Figure 2.

SaPI structures and insertion sites. (A) SaPI4, with an illustration of the rpsF-ssb-rpsR operon, and nucleotide sequence extending from the 3′-end of rpsR. The attS of SaPI4 shaded gray, overlaps the 3′-end of the rpsR open reading frame, and letters above the sequence correspond to the C-terminus of RpsR protein. Arrows above the nucleotide sequence indicate inverted repeats, likely comprising a transcriptional terminator. Illustrations below the sequence compare SaPI4 of S. aureus MRSA 252 with that of ovine adapted strain 011. The duplicated left and right attS sequences are shaded gray, int genes are colored orange, while SAR0385 and orthologous genes, encoding a putative secreted protein, are magenta.
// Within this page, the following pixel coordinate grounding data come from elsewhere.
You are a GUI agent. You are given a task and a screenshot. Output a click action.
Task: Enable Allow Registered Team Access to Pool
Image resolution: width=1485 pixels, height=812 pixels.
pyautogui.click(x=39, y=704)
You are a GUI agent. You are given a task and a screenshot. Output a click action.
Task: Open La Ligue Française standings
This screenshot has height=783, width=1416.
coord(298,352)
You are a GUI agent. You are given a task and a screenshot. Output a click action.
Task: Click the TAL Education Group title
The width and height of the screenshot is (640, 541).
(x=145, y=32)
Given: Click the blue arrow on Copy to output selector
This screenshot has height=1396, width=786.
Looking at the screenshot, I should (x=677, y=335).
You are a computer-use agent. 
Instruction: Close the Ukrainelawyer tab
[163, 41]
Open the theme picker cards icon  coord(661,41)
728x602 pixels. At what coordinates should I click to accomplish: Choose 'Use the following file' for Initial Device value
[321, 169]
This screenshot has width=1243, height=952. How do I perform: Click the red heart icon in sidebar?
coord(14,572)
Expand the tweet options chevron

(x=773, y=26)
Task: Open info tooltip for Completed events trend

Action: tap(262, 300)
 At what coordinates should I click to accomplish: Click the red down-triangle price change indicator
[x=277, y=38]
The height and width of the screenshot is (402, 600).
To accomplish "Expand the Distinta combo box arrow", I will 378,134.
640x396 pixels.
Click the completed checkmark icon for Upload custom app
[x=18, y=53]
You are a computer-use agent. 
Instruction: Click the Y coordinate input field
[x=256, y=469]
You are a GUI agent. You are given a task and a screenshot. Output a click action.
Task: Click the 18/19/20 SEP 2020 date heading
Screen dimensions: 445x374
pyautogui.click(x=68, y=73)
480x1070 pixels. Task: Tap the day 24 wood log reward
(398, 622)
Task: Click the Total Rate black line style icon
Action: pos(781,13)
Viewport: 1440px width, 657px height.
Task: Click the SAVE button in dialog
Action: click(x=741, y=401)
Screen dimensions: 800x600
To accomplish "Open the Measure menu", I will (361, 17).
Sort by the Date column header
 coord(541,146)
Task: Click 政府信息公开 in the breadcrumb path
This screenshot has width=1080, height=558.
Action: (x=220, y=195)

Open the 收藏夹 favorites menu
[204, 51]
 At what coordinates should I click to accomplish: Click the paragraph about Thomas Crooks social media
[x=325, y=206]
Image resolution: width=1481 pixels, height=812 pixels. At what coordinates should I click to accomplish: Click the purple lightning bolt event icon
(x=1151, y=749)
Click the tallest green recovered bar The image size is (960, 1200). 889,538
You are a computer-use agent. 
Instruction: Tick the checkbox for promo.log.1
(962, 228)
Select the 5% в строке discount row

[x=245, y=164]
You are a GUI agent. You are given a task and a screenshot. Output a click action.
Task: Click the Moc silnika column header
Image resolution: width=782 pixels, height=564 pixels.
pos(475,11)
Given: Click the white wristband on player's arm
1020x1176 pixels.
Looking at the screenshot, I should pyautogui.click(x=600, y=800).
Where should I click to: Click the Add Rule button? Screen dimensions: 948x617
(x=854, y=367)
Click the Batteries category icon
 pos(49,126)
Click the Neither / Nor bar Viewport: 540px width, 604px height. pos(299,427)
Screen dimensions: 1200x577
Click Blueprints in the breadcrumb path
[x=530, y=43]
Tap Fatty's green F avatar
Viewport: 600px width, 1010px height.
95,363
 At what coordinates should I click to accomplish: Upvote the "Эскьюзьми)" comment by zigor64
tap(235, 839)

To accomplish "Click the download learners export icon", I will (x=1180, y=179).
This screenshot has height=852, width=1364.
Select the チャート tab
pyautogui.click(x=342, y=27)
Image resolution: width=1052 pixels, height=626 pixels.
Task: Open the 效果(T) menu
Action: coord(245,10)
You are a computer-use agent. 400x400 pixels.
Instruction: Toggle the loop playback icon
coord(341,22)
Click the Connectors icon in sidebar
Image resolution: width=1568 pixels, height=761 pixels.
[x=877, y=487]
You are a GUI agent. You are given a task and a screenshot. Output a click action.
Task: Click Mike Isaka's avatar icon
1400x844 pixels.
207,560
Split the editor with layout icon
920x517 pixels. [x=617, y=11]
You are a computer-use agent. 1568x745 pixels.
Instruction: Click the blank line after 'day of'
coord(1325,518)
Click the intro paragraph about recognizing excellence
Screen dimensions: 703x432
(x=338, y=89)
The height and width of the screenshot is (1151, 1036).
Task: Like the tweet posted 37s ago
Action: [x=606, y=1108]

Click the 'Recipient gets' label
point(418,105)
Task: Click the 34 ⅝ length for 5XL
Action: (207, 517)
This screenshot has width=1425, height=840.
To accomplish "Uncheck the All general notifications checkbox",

A central outlined and shaded segment of SaPI4 is highly conserved in S. aureus phage ϕ1028, and SaPIbov of bovine adapted S. aureus ET3-1. Genes in SaPIbov encoding superantigen toxins are shaded red. The int of SaPIbov is shaded orange to emphasize function, although each SaPI family has a distinct int and attS. Structures of SaPI2 (B), SaPI3 (C), SaPI1 (D), and their genomic insertion sites. Features are labeled as in A. SaPI2 of ST30spa33 strain MN8 (B), is compared to SaPI2 of a non-related MRSA strain N315. SaPI3 (C) is not present in CC30. Structures shown are from strain USA400 [Baba et al. (2002)], which is a CA-MRSA, and strain 68111, which is a triple locus MLST variant of ST30 [Li et al. (2011)]. A clonal complex is comprised of isolates that differ from the ancestral sequence type (ST) at no more than two of seven MLST alleles. Therefore, S. aureus 68111 is distantly related to ST30, but is not within CC30. (D) shows SaPI1 structures from different strains, in comparison to SaPI1 in Clade 1 PT80/81 strains, and Clade 2 ST30spa19 CA-MRSA.